**Recorded data**
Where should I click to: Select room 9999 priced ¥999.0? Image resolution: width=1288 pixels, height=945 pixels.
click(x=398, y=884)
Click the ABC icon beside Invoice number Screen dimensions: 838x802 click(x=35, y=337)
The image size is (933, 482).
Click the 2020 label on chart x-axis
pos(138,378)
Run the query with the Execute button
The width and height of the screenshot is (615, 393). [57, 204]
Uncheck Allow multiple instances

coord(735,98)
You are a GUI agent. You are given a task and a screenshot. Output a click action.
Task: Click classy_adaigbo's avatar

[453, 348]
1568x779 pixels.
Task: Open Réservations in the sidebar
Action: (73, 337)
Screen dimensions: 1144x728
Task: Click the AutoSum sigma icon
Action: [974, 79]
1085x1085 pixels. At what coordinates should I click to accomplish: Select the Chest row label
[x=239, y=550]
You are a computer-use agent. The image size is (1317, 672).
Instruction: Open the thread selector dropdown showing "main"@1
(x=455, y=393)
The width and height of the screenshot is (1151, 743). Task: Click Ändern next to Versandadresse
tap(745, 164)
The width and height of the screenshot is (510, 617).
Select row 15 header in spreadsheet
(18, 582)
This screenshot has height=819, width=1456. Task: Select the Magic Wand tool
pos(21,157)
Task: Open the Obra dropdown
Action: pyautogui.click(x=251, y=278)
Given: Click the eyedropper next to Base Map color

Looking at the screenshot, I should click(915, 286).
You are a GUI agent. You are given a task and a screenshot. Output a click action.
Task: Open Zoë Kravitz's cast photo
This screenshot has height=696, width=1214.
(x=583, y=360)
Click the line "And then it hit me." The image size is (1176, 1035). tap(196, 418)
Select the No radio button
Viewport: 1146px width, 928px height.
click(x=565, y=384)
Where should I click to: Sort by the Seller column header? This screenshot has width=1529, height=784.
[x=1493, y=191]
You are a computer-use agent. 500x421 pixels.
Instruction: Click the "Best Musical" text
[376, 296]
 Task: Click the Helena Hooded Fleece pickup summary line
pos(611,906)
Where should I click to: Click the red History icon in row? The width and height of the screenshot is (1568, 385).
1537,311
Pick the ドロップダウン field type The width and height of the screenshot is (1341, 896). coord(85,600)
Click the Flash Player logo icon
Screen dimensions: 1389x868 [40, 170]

**Aim of the exercise**
Copy nothing except the lines from the one with "Where should I click to: Click" through the end of the records; keep each exactly as it appears, first and last included.

**Reply to the task**
Where should I click to: Click the red History icon in row? The width and height of the screenshot is (1568, 385).
1537,311
Pick the ドロップダウン field type The width and height of the screenshot is (1341, 896). coord(85,600)
Click the Flash Player logo icon
Screen dimensions: 1389x868 [40, 170]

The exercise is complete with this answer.